That is a very good point Liz regarding buyers in my area. Most of my kids have been shipped out or have gone quite a few hours from me - not local. That could be an issue with transportation (as Kylee said previously also.) 

Well I think I will do it .... one doe I want a doeling out of, and bucklings would be wethered - so those are taken care of.... the other doe .... I want her bred because of her age (will be 24 months in February and it is time that she earn her keep.... or move on - Lol. I kept her dry this year, as I wanted an older doe to put in the shows for a dry yearling and I bred out her half sister that was close to the same age.

thank you all for your input.


----------



## mnspinner (Aug 13, 2008)

I've done winter kids but never again. The kids were healthy enough, which is a plus and you don't have to deal with flies, etc. Never had cocci or worm problems with the freeze up here in WNY. The hardship was ME - hated going out to check on pregnant does and kid care in often rugged weather. One time I had a doe kid at night in frigid temps and even though I got there quick enough a couple kids had frozen ear tips. If there are any problems, the subfreezing weather makes everything tougher to deal with.

+--

Copy word for word the passage of the goat-kidding forum thread above that begins with the words "thank you all" and ends with "to deal with.".

• [COLLECTED DATA]:
+--

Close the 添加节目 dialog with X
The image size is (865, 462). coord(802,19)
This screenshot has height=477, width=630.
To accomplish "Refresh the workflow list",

+--

• [OUTPUT OF THE EXERCISE]:
thank you all for your input.


----------



## mnspinner (Aug 13, 2008)

I've done winter kids but never again. The kids were healthy enough, which is a plus and you don't have to deal with flies, etc. Never had cocci or worm problems with the freeze up here in WNY. The hardship was ME - hated going out to check on pregnant does and kid care in often rugged weather. One time I had a doe kid at night in frigid temps and even though I got there quick enough a couple kids had frozen ear tips. If there are any problems, the subfreezing weather makes everything tougher to deal with.